The most likely model would be for the UK to ask for the status enjoyed by non-EU countries such as Norway, Iceland and Switzerland under the European Economic Area (EEA), but according to Freij this isn't a perfect solution.
"Realistically, more privacy-aware countries, such as Germany, France and Spain, would be likely to put up a fight to challenge the UK's more relaxed approach to data protection legislation," she says.
"Should the UK not be regarded as having 'an adequate level of protection' then, legally, any transfers to the UK would have to be via EU model clauses, a very administrative-heavy task."
Brexit and the GDPR - why leaving the EU could make life harder for enterprises
Model clauses are currently used to allow the transfer of data to non-EU countries and are usually regulated by service providers (e.g. a cloud provider) which ensures compliance with EU data protection rules, including under the auspices of instruments such as the EU-US Privacy Shield.
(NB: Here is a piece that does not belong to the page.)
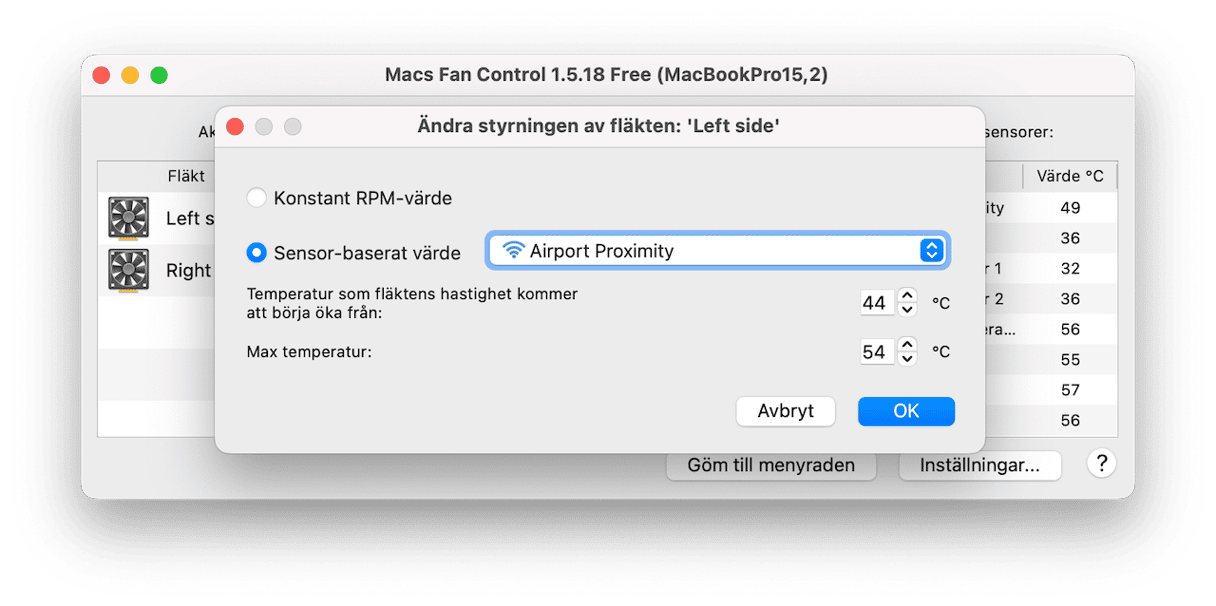The height and width of the screenshot is (606, 1216).
Task: Click the Right side fan icon
Action: 128,270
An alternative is Binding Corporate Rules (BCRs), basically the same instrument but set up by the enterprise itself. Multi-nationals will already use such instruments to move data across the globe but having to set up another complex layer of these where none previously existed more won't go down well.
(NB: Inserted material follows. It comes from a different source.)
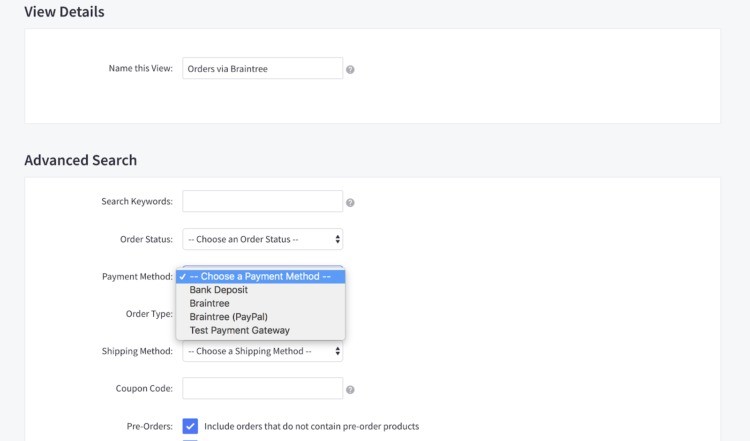The width and height of the screenshot is (750, 441).
Task: Select Test Payment Gateway option
Action: (x=239, y=331)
"Even if these rules were put in place, there are questions over how long this would take," says Freij.
"With the UK data protection authority in the midst of managing these applications for many global conglomerates, any hold up in the process could prevent these companies from finding an alternate legal means of transferring personally identifiable information intra-group around the world."
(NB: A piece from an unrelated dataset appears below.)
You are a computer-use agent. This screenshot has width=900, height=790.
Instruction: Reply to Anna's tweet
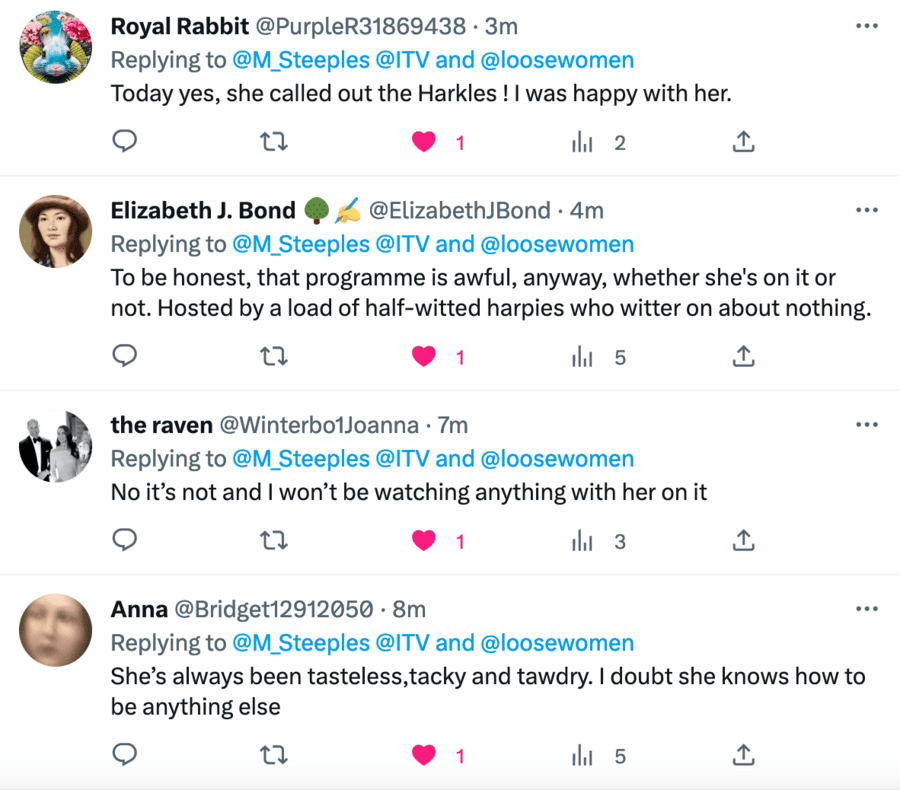(124, 754)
Regardless of its size and relative importance, other experts are more pessimistic about the short-term implications of the UK suddenly being outside a bloc of 27 countries even if, as expected, the European Commission makes a positive adequacy finding regarding UK data protection standards.
"It will take at least two years for the UK to figure out how to leave. Data protection is one of thousands of things to be worked out," comments Marc Dautlich, a partner at legal firm Pinsent Masons who specialises in data protection.
"Think about how long the negotiations between the EU and the US have taken," he points out, referring to the Privacy Shield data transfer agreement between the EU and the US, meant to replace Safe Harbour that collapsed in October 2015 under legal challenge. "They have been locked in negotiations for 18 months before last October," he adds, gloomily.